What is that norm? The obvious idea is that the update should take the form of Jeffrey Conditioning. That is, on the supposition that some event E has physical probability x, we should Jeffrey conditionalize on the partition [E, ~E] with weights [x, 1-x].
So what we need is this stronger (non-gappy) Principle: for any initial credence Cr, admissible A, propositions B, E, and numbers x,
(PP*) Cr(B / Ch(E)=x & A) = Cr(B/E)x + Cr(B/~E)(1-x).
For B=E, this reduces to Lewis's Principle.
With the help of (PP*), we can compute Cr(M1/H), Cr(M1/H'), Cr(M2/H), and so on, even if H does not explicitly assign probabilities to microstates.
(PP*) also helps a little with problem (2). Suppose all we know is that the microstate for toss 1 is not among M1..M500. This increases our credence in tails. We can use (PP*) to compute the likelihoods Cr(~(M1..M500)/H) and Cr(~(M1..M500)/H'): the latter will plausibly be greater than the former, so the partial information about microstates here supports H1. But now what happens when we then observe that the outcome is (say) heads?
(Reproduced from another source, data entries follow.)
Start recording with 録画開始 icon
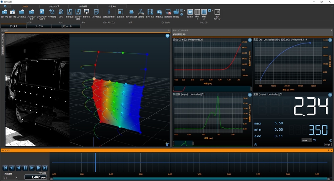Screen dimensions: 334x181 click(168, 13)
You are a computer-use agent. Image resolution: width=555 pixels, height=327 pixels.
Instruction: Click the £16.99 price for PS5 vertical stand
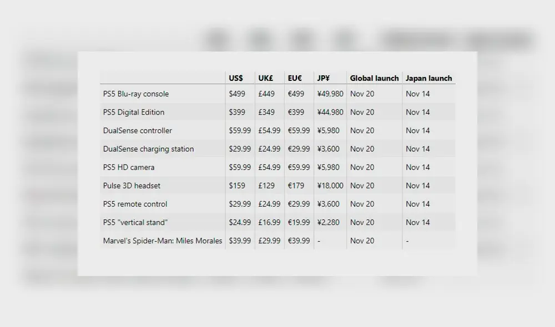pyautogui.click(x=268, y=222)
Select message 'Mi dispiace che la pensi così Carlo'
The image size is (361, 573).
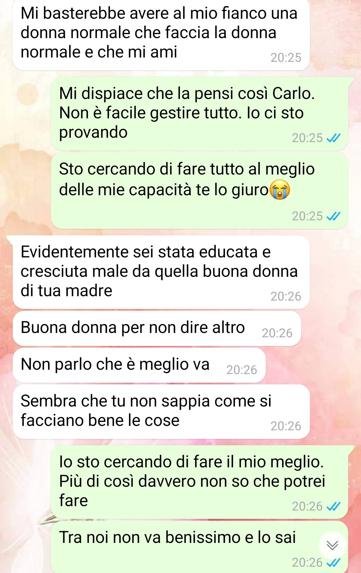pos(200,114)
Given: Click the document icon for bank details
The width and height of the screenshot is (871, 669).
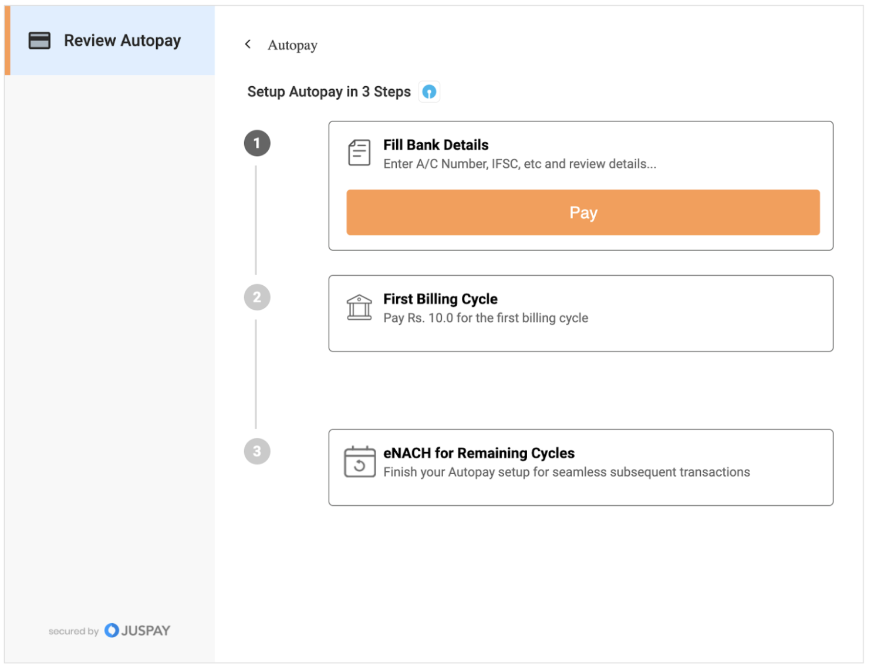Looking at the screenshot, I should 359,153.
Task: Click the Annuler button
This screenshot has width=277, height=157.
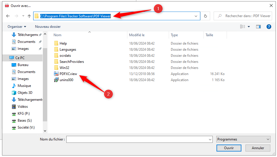Action: tap(258, 148)
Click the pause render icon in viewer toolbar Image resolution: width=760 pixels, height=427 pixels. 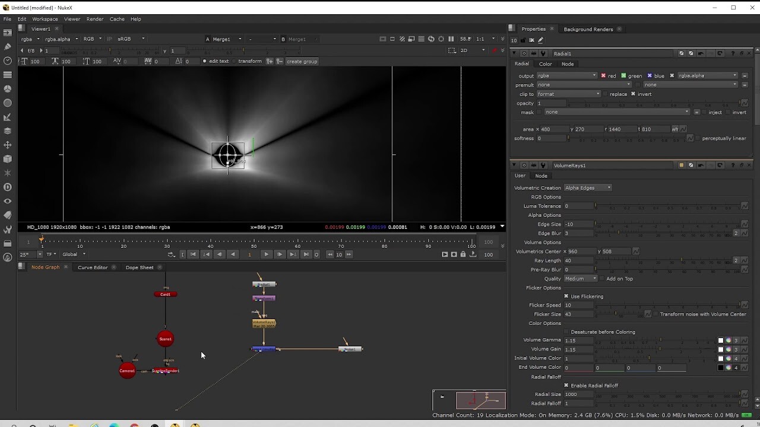pos(451,39)
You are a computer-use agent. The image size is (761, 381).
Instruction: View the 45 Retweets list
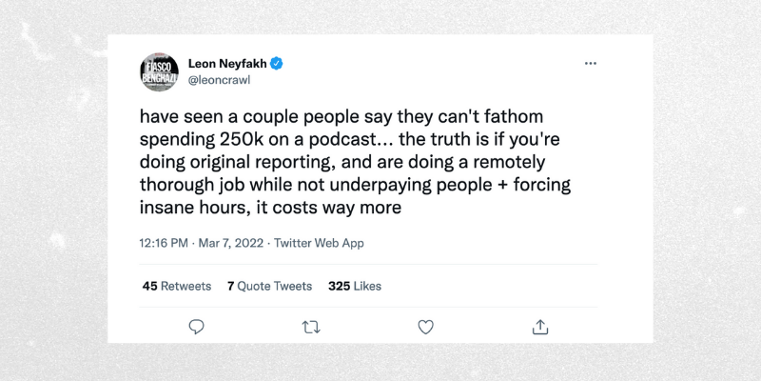[x=176, y=286]
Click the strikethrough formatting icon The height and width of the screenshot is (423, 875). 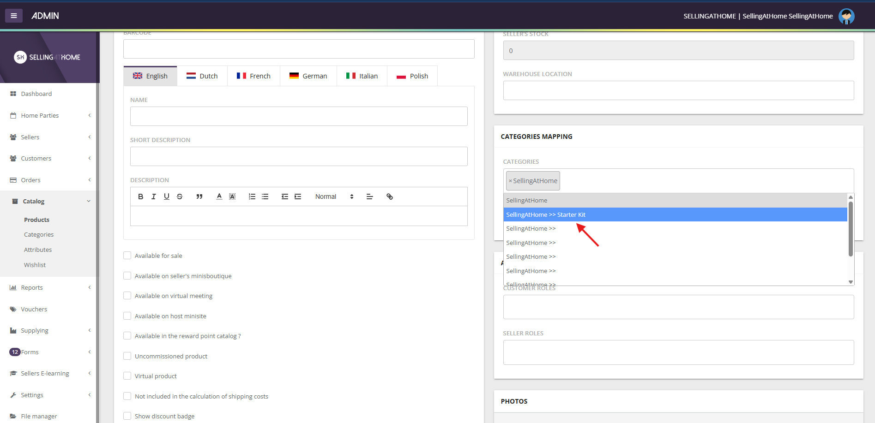click(180, 197)
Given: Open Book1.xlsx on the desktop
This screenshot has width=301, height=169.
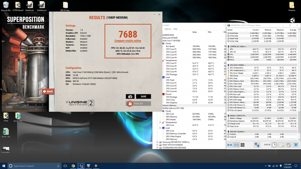Looking at the screenshot, I should pos(6,133).
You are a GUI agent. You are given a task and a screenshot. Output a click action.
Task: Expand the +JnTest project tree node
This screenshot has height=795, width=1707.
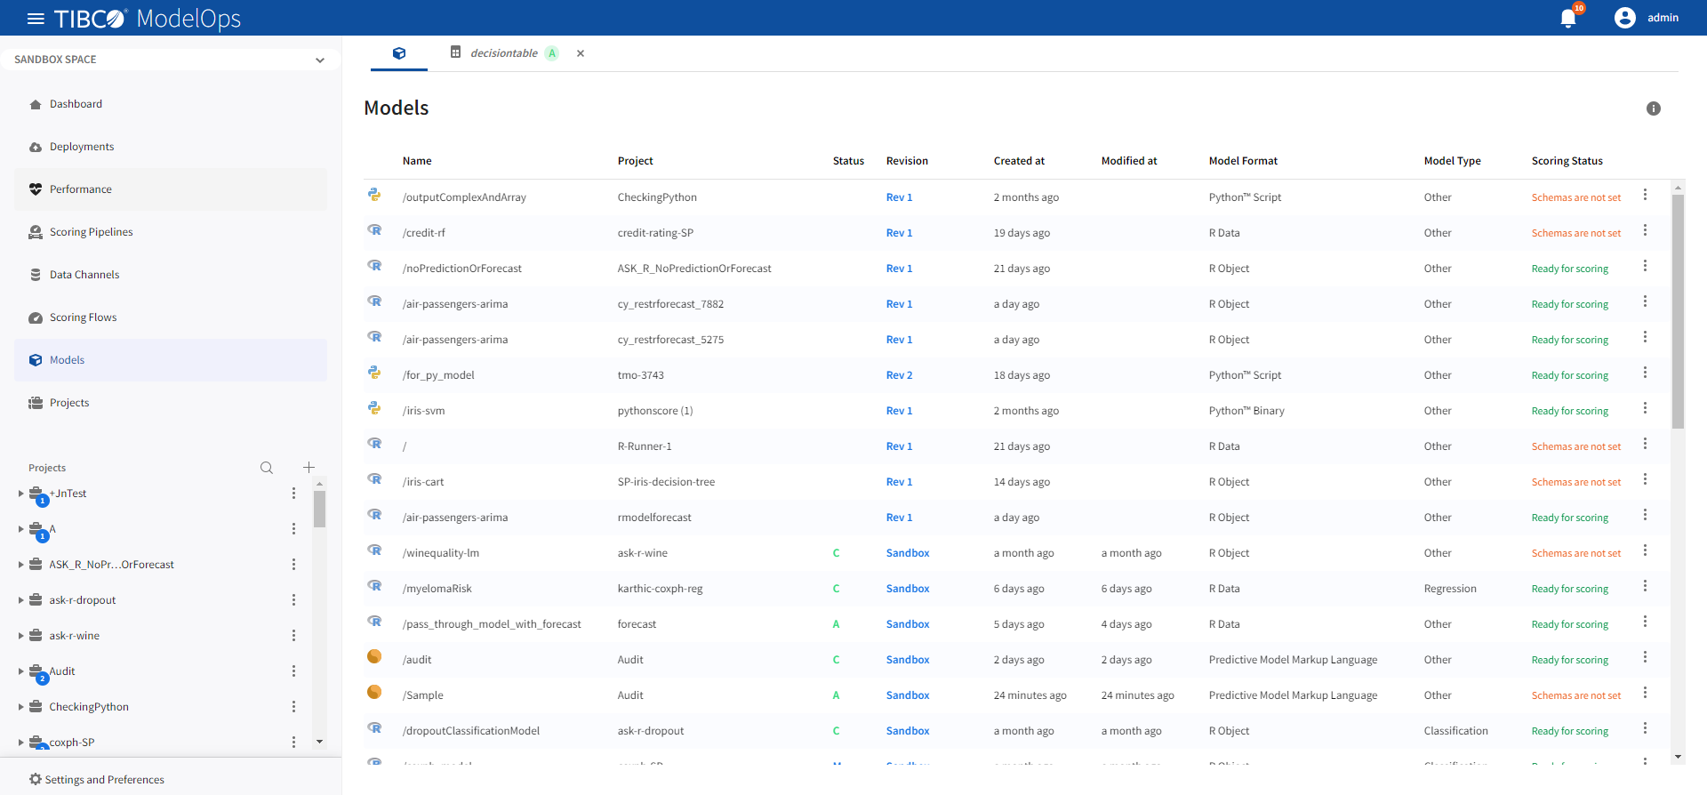tap(21, 494)
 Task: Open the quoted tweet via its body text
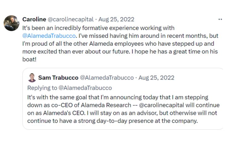point(123,109)
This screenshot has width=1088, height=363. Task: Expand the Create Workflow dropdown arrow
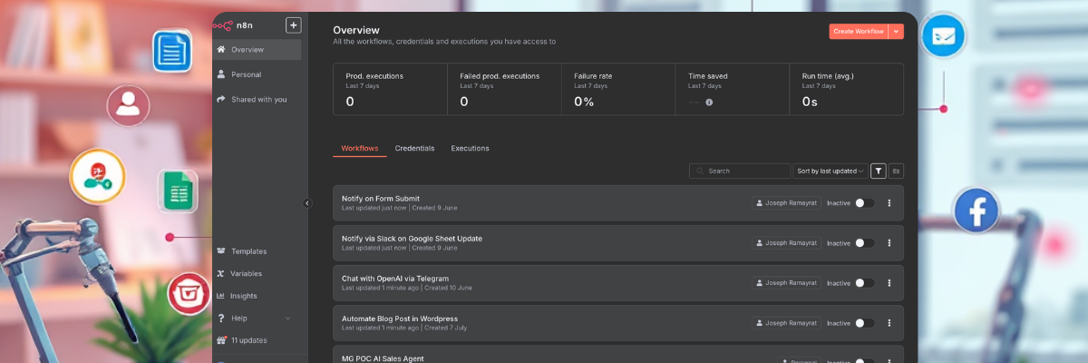[897, 32]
On the face of it, we can apply neither Lewis's Principal Principle nor the above revision, because we have inadmissible background information. That is, our credence comes from an initial credence by conditioning on some inadmissible A, namely ~(M1..M500).
However, we don't actually need to use another instance of (PP*). The earlier application, before we learned ~(M1..M500), fixes our initial credence Cr(Mi/H) in any microstate Mi conditional on H (or H'). We can then easily compute the posterior credence of Mi conditional on H (or H') after some microstates have been ruled out: simply redistribute the probability among the remaining microstate in proportion to their previous probability. It's just conditionalization. That gives us, among other things, Cr(M1..M1000/H & ~(M1..M500)), without another application of the Principal Principle.
So inadmissible evidence raises some interesting issues for Bayesian confirmation theory, but it looks like it does not pose any insurmountable problems.